Allegations of Insider Trading and Misconduct

Ben Chow, co-founder of the Solana-based decentralized exchange Meteora, has stepped down following allegations of privately receiving or managing LIBRA tokens. The resignation was announced by Meow, pseudonymous co-founder of both Meteora and Jupiter, on X.

Meow emphasized the companies’ commitment to transparency and assured the community that neither project was involved in insider trading or financial misconduct. An independent investigation into the claims has been launched by Fenwick & West, a reputable law firm. The results of the investigation will be made public.

Background and Circumstances of the Resignation

Meteora has operated independently from Jupiter for over a year, with Chow leading the project without significant involvement from Meow. Despite expressing confidence in Chow’s character, Meow cited a lack of judgment in recent months regarding Meteora’s core operations as a reason for the resignation.

The LIBRA Memecoin Scandal

The LIBRA memecoin gained rapid attention after Argentine President Javier Milei publicly mentioned the token. The value of LIBRA surged to over $4 before plummeting to less than 50 cents. Rumors of market manipulation were sparked by reports that insiders cashed out over $100 million while buyers incurred large losses.

‘This isn’t some random f*cking scam.’

Hayden Mark Davis, the mastermind behind the crashed Libra crypto scam, has been at the center of controversy. The incident has sent shockwaves through the crypto space, highlighting the risks involved in memecoin trading.

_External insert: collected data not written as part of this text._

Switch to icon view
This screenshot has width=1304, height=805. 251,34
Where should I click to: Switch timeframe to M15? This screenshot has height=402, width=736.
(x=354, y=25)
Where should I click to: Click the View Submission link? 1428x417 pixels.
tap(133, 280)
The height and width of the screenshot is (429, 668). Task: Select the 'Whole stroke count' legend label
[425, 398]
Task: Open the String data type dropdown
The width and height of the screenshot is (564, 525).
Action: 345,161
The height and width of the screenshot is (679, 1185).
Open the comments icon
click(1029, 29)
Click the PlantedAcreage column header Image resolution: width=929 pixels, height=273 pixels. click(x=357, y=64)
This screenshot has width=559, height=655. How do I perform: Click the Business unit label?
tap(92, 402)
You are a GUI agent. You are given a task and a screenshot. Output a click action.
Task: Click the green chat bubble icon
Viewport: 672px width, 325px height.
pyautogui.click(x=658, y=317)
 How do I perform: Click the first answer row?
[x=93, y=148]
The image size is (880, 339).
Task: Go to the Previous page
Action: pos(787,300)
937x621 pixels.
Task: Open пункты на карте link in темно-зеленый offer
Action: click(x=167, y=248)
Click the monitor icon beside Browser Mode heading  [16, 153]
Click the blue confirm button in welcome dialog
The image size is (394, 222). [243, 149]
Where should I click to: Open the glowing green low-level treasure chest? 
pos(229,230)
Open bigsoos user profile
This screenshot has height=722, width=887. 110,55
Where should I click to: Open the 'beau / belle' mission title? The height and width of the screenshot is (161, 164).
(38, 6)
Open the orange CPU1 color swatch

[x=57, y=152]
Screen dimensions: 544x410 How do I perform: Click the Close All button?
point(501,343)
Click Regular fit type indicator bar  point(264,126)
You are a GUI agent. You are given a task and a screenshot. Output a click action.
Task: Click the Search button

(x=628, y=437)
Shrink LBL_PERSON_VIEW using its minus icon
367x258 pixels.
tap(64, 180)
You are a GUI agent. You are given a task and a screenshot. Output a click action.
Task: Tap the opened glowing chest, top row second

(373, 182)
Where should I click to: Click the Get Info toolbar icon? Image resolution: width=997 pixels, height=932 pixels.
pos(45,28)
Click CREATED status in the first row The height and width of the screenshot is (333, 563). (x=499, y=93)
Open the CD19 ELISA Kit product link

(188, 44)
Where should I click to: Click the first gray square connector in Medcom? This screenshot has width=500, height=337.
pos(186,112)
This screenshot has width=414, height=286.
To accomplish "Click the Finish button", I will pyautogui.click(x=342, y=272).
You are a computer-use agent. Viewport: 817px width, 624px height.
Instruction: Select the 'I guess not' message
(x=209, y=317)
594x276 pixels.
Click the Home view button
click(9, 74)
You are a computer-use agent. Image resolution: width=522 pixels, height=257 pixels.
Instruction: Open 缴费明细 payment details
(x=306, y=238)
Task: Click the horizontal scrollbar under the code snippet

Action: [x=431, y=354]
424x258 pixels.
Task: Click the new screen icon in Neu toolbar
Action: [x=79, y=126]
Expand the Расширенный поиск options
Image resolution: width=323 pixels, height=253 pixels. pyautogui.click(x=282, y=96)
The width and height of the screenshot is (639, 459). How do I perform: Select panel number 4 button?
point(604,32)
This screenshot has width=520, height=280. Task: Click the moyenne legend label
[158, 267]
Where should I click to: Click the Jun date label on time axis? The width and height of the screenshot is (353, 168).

Aftermath and Repercussions

Milei’s involvement with the token has ignited political tensions in Argentina, with opposition leaders calling for his resignation. The nation’s Anti-Corruption Office is reviewing the case, and Federal Judge MarΓ­a Servini is overseeing a legal probe into the matter.

Binance co-founder Chang Peng Zhao has offered to donate 150 Binance Coin (BNB) as part of an effort to compensate victims of the scam.

Some key takeaways from the LIBRA memecoin scandal include:

  • Market manipulation risks: The incident highlights the risks involved in memecoin trading and the potential for market manipulation.
  • Importance of transparency: The scandal emphasizes the need for transparency and accountability in the crypto space.
  • Regulatory scrutiny: The incident may lead to increased regulatory scrutiny of the crypto market and memecoin trading.